Who except God can give you peace? Has the world ever been able to satisfy the heart?
-- St. Gerard Majella
As I imagine is the case with many people, my relationship with the sacrament of reconciliation is complicated. Before my conversion it was hardly one of the things that I looked forward to about the path that would lead to my confirmation in the Church. When I first found out that I would have to go to confession before my confirmation and first communion I was a little surprised. I can’t remember my exact reaction, but I believe it was along the lines of “you guys still do that?!?!?” Suddenly my first communion and confirmation seemed to be coming up very quickly.
I was even more nervous when I found that confessions in our tiny parish were done face to face. There’s a room to confess in, but it in no way resembles the confessionals that I remembered seeing in movies and on TV shows. It’s more like a small, white washed closet in the back of the Church with a couple of chairs in it (although at that point most of the confessions were done in the office).

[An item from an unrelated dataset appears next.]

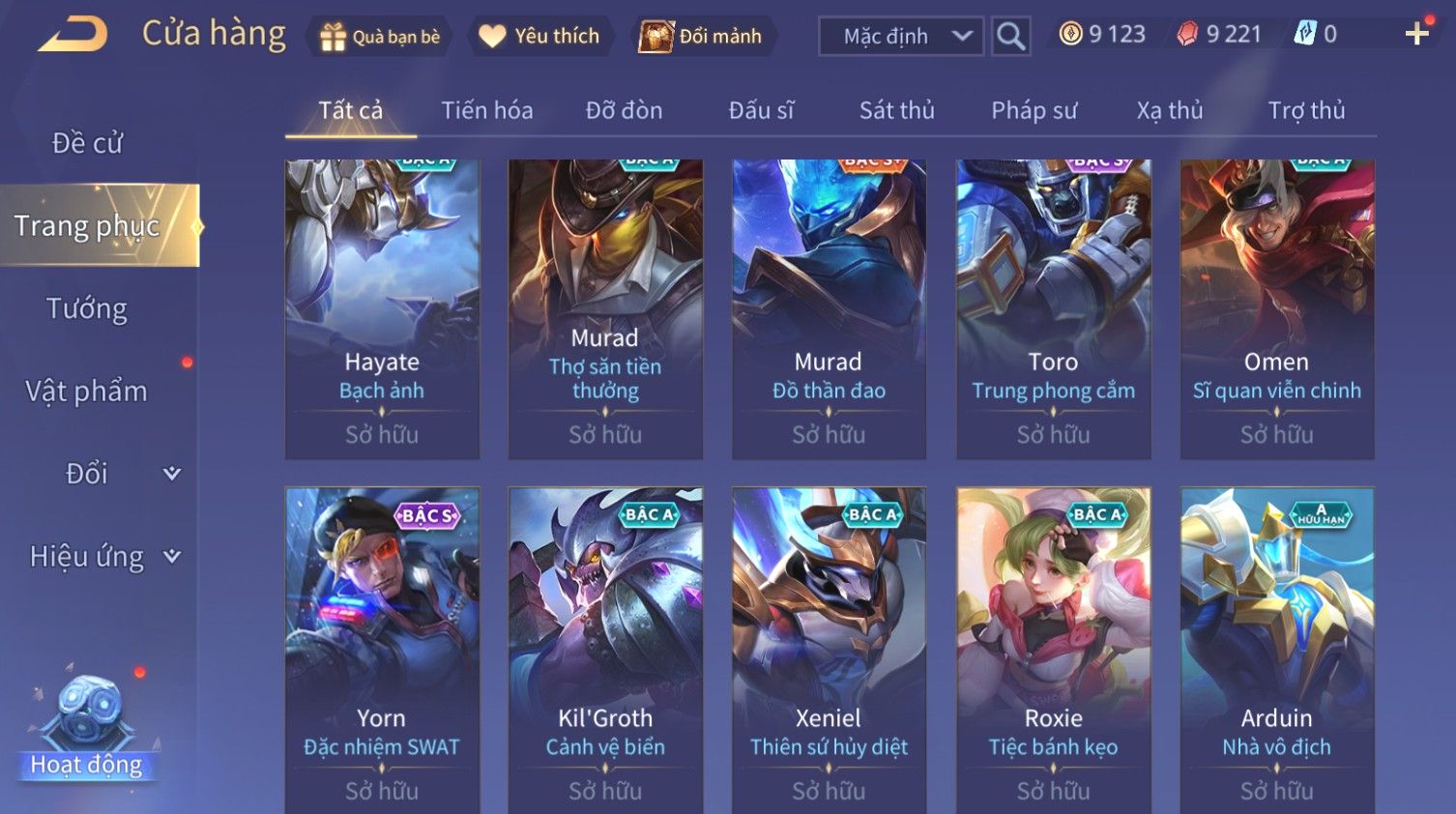
Task: Open Đổi mảnh chest icon
Action: click(656, 37)
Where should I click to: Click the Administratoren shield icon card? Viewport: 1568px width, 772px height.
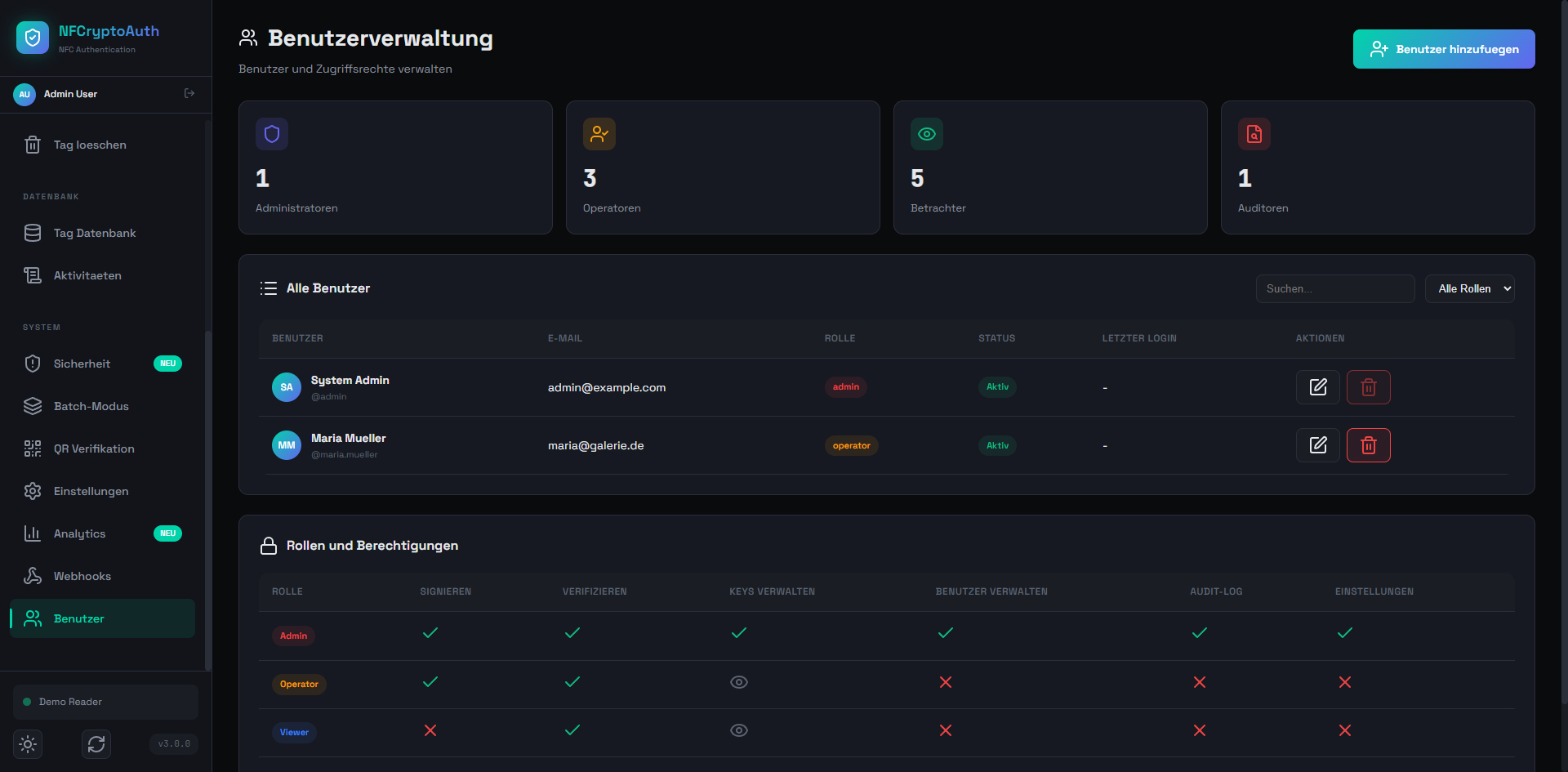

I was a little envious of the people in my RCIA group that weren’t baptized… After all, they didn’t have to come up with a list of sins stretching back twelve years (which was how long had passed since my own baptism) to run through during their first confession. They got to start fresh with their Easter Vigil Baptism without that first nerve-wracking experience.
Over the past few years my view of the sacrament has evolved. I’ve realized that it truly is a gift, although a highly underutilized (and underappreciated) one at that. A few times it’s popped into my head that if more people went to see their confessors (or had confessors!), there might be a lesser need for the number of psychologists who get paid to hear people’s problems.
I’ve related before how I know that I need confession when I most don’t want to go. Major sins are easier for me in one simple way: if I’ve done something that would fall on the “mortal sin” list than I feel like I need to get to the Church right away and will rush straight over to facebook to see if our priest is online and when he can see me. Venial sins are harder… and I’ve heard many people give advice on the forums that I don’t quite agree with.
Someone will bring up confession and how frequently they feel they need to go. Some will encourage the person and talk about the amazing grace of reconciliation. Others will discourage the person. They’ll usually categorize almost any sin as “venial” or even excuse ones that definitely fall in the other category away, and then say “and you know… you don’t have to go to confession for venial sins. It’s between you and God. It’s fine not to go…”
And it’s true… You don’t have to go to confession for venial sins. But just like my earlier post on the gift of the Eucharist, I can’t help but feel that the particular view on Reconciliation leaves something to be desired. It ignores the grace of the sacrament and makes something beautiful a chore (at best)… something that many of us avoid, to our own detriment.
Most of the time when I head into town and ask our priest to hear my confession, it isn’t for anything that would fall in the mortal category. It’s almost hard to explain the reason. I’ve noticed that somewhere, usually around four weeks after my last confession, I’ll begin to feel muddled and disjointed, as if spiritually something is dislocated and needs to be reset. If, because of day-to-day life and responsibilities, I end up going six weeks between confessions, the feeling of spiritual discomfort will be nearly physical. I’ll start to notice I’m snappy and short tempered to everyone around me and I’ll find myself genuinely sorry, yet needing to pray an Act of Contrition a half dozen times a day...
Simply knowing that I’m on my way to reconciliation brings a sense of relief, although nothing that compares to the feeling from receiving the gift of the sacrament.
Because of its very nature, reconciliation isn’t ever going to be on the list of things that are “fun.” But it can be a powerful, healing, cleansing experience… and I always leave feeling uplifted by God’s amazing grace. Reconciliation is far more than something that we should do because we’ve been told that we must… it is another gift through which we receive His grace in our lives here on Earth.